念願の一級建築士に~断固たる決意と根性!

 河本工業へ入社以来、如何にこれまでの経験が浅はかなものであったかを痛感しながらも、実務として本格的な設計業務に携わり、様々な事を学んでいく傍ら、営業としては即戦力。その自覚はありましたし、採用して頂いたからにはその期待に応えるべく結果を出さなくては、という責任も感じていました。実務を通して様々な新しい事を覚えながらもお客さんに恵まれ、1年目から忙しかったものです。

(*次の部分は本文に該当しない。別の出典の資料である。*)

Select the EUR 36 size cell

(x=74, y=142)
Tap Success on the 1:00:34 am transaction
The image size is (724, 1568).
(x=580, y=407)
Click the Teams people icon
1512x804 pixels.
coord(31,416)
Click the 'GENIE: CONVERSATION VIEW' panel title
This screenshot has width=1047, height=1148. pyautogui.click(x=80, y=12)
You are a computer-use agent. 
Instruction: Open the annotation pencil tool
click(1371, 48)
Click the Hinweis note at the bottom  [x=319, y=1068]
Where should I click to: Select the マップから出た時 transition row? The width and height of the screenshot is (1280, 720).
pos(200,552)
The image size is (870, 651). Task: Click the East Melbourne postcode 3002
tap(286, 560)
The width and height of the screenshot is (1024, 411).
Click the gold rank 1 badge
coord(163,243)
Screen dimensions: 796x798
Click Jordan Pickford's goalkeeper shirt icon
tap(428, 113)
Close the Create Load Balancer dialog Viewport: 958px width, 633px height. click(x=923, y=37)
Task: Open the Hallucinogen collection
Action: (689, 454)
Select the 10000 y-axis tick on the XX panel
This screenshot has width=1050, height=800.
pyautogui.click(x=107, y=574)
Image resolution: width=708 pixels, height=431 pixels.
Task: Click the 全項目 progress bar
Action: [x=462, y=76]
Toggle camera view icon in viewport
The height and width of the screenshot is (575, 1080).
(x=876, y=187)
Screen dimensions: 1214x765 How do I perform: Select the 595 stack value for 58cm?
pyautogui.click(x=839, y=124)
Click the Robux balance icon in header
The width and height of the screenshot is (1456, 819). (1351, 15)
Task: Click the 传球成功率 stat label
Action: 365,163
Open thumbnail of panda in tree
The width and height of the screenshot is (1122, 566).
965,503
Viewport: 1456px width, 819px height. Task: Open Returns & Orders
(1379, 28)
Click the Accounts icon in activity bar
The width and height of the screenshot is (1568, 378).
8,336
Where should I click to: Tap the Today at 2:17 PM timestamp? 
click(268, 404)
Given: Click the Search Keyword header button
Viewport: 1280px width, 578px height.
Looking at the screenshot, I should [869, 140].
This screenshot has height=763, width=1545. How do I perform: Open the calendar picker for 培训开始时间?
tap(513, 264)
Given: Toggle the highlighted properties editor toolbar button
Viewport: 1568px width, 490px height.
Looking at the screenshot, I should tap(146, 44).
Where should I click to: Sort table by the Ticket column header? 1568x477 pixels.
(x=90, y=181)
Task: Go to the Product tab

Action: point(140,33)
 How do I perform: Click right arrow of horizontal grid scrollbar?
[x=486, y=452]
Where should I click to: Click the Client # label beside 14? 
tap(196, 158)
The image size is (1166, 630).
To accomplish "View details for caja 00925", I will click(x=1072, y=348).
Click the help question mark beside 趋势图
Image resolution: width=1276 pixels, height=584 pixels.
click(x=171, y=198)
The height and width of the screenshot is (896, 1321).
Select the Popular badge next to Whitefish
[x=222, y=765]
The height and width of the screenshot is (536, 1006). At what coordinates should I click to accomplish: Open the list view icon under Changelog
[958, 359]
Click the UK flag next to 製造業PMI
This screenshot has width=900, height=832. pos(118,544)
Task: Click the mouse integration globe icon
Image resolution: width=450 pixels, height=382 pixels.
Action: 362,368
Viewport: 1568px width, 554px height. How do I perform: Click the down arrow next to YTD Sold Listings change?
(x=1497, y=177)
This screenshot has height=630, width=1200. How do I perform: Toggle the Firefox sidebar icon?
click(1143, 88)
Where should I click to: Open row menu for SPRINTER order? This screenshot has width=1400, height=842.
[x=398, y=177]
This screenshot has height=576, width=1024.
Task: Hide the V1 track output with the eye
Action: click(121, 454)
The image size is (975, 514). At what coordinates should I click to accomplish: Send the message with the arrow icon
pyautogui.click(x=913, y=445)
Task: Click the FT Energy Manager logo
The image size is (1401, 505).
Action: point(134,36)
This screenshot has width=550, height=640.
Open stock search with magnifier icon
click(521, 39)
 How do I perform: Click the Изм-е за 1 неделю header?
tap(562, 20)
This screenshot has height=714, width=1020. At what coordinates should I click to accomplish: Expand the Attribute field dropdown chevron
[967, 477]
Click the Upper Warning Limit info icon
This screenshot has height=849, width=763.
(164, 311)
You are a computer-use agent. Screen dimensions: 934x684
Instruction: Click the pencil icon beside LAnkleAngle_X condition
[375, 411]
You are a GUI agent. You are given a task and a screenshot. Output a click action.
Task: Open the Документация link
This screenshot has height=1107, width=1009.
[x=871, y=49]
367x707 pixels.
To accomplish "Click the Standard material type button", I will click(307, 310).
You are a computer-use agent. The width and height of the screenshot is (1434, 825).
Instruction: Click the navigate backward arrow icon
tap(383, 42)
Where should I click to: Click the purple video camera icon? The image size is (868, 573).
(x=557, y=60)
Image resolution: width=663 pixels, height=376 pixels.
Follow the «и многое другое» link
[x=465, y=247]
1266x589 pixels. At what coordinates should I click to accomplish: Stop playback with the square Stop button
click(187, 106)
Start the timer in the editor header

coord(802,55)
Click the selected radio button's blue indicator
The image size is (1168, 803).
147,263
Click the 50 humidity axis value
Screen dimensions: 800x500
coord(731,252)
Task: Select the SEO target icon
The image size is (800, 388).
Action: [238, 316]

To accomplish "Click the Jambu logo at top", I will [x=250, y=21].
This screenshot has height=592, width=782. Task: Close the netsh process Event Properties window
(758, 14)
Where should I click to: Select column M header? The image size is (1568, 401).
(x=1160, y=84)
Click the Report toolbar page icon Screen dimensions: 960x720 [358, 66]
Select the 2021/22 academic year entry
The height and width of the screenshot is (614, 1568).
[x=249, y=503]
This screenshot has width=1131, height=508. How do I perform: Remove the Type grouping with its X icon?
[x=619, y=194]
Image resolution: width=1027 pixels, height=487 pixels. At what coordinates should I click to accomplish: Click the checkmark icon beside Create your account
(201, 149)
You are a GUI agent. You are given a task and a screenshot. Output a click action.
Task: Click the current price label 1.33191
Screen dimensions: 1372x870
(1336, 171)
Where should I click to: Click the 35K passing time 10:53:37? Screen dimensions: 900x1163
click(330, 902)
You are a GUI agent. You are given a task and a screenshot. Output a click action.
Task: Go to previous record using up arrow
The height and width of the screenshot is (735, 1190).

 そんななか、一級建築士への挑戦も再開します。本格的な設計業務に携わる事により、ハウスメーカーの一営業マンだった時よりも一級建築士への思いは強くなっていました。学科試験で玉砕はしたものの、前回の受験を通して一級建築士に合格したからといって何でも出来るようになるわけではないし、それで良い設計が出来るようになるわけでは無いという事には気づいていました。しかし「設計担当です」などど挨拶しておきながら、一級建築士でなかったら説得力が無いなと。営業マンは一級建築士でなくとも出来ますが、今後”設計”をやっていくために、一級建築士になる”必要がある”と強く感じ、いよいよ本気になったのでした。

 前回よりも固い、断固たる決意のもと、再度高い学費を払って専門学校への通学を再開します。毎週日曜日、学科の講義はお昼過ぎまででしたが、やがて学科試験に合格し、製図の実技試験の講義になると毎回9時~23時過ぎまで。更に翌週までにやらなくてはならない宿題が出ます。

 ここで葛藤したのが仕事とのバランス。企業相手とは違い、”住宅”のお客さんはいわゆるエンドユーザー、一個人です。そうなると、平日の昼間からじっくり打合せが出来るお客さんは少なく、どうしても土日や平日夜の打合せが多くなりがちなものです。しかし日曜は高い学費を払った学校へ行かなくてはなりません。今でこそ資格取得のために会社が全面協力する、といった風潮があるのかも知れませんが、私は良くも悪くも前述のように即戦力としての自覚と責任感により、そこに甘えるつもりは毛頭なし。「仕事でも結果を残しながら一級建築士に合格してやる」と。そのため、打合せが必要なお客さんには、「時間は何時になっても良いから平日夜か土曜で」となんとか都合をつけていただき、日曜だけは絶対に仕事を入れないようにしたのでした。その分、宿題は徹夜でこなす事もありました。でもそうして、毎週日曜の講義はすべて欠かさずに受講、宿題もすべてやり遂げました。

 それでも1年目は不合格―――半年間ずっと休み無しでやってきたのに不合格です。この時はまだ子どもはいませんでしたが、妻に”合わせる顔が無い”とは正にこの事・・・。社会人1年目で経験した「今は契約できない―――」と言われた時のような絶望感に苛まれましたが、そこは例によって”我慢強い”私。翌年もすべての講義、すべての宿題をこなし、ついに一級建築士に合格するのでした。まさに3度目の正直、31歳の時でした。

 この記事を目にされる人のなかに、これから一級建築士を目指す人がいるかどうかはわかりませんが、「一級建築士に合格するために必要なことは?」と聞かれれば、私は「断固たる決意と根性」だと即答します。振り返れば、営業マン時代、初めて一級建築士を受験した時は、この点において本気度が全く足りなかったのです。仕事を優先し、だから学校に行けない―――それはただの甘えでしかありません。原則として一級建築士という資格は、4年制の建築学科を卒業しても2年以上の実務経験が無いと受験できません(2019年現在)。つまり受験生はみんな社会人なのです。私は合格したので何とでも言えますが、一級建築士に限らず、仕事はしっかりやって責任を果たし、尚且つ必要な資格も取得する、それでこそ一人前の社会人だと思うのです。